O setor com maior representatividade feminina é a dermatologia, com 77,9% de mulheres. Outras especialidades com grande proporção são pediatria (75,6%), alergia e imunologia, e endocrinologia e metabologia, ambas com 72,1%. Ginecologia e obstetrícia, geriatria, hematologia e hemoterapia e genética médica tem, pelo menos, 60% de representatividade das mulheres.
Enquanto isso, nutrologia, medicina física e reabilitação, assim como gastroenterologia, estão proporcionalmente equilibradas entre os sexos masculino e feminino.
Qualidade da formação
Além das questões de gênero, o estudo elaborado com apoio da Fundação de Amparo à Pesquisa do Estado de São Paulo (Fapesp), Conselho Nacional de Desenvolvimento Científico e Tecnológico (CNPq), Fundação Faculdade de Medicina (FFM), Organização Pan-Americana da Saúde (Opas) e Ministério da Saúde, destacou a importância de se atentar à qualidade da formação e à distribuição dos médicos e médicas no território.

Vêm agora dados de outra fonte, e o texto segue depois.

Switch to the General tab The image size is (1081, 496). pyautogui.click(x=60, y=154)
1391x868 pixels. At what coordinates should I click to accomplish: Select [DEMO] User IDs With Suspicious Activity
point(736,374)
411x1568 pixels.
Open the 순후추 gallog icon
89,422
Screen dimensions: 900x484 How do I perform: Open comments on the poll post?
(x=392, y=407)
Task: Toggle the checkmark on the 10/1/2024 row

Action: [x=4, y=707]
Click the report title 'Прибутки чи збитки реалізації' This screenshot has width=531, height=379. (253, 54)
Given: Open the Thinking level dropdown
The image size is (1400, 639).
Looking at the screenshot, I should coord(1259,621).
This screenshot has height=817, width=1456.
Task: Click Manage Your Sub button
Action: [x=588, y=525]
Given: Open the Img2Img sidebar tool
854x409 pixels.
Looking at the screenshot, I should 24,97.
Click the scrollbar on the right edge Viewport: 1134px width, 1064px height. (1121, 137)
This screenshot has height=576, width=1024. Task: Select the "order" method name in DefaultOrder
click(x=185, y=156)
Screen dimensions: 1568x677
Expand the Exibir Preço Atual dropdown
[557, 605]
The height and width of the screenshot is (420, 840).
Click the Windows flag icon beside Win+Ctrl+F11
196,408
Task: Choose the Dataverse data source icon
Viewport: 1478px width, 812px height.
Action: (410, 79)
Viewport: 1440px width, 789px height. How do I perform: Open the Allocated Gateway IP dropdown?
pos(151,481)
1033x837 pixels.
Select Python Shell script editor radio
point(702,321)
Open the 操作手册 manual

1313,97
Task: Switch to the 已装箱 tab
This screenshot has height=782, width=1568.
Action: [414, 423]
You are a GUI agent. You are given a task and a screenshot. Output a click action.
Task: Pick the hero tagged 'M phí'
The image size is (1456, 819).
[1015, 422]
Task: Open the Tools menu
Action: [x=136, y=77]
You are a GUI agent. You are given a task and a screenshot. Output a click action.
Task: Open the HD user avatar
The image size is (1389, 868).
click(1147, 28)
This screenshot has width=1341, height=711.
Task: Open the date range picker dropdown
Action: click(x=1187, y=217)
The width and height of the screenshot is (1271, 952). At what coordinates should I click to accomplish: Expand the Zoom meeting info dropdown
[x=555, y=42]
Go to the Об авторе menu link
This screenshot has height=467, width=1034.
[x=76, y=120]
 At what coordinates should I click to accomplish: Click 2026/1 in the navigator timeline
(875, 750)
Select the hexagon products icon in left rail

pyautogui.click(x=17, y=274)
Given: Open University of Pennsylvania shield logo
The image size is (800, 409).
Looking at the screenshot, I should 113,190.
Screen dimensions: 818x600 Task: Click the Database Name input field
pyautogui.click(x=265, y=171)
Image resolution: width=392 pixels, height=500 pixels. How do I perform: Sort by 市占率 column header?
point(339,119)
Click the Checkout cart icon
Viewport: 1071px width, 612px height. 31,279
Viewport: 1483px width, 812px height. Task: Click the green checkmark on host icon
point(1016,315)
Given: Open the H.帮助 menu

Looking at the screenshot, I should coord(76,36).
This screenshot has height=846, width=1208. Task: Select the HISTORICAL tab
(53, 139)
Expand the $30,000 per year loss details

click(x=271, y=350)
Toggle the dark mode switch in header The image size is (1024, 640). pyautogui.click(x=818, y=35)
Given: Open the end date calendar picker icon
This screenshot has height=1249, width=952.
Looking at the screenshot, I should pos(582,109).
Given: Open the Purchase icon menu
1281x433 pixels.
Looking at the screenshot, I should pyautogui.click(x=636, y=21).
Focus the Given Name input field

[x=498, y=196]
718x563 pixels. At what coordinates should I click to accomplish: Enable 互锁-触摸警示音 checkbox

Coordenador da pesquisa, Mário Scheffer, professor livre-docente do Departamento de Medicina Preventiva da FMUSP, defende que o estudo é uma possibilidade de fornecer evidências científicas e resultados úteis na tomada de decisão e planejamento de políticas públicas. “A Demografia Médica é um estudo complexo que percorre todos os aspectos de formação, de graduação, especialização e residência médica, além de pontos como mercado de trabalho e inserção destes profissionais no sistema de saúde”, observa o professor.
Na análise do professor, os dados podem ser um importante guia na estruturação de políticas públicas para os próximos anos. A pesquisa, na última semana, foi apresentada em reunião à Ministra Nísia Trindade, e ao Ministro da Educação, Camilo Santana.
Durante o encontro, Nísia ressaltou como o levantamento é fundamental e frisou o comprometimento com a valorização da saúde no país. Os dois ministros aproveitaram para anunciar a criação de uma Comissão Interministerial para Gestão da Educação na Saúde visando fortalecer a ciência, tecnologia, e a inovação, pautas comuns aos dois ministérios.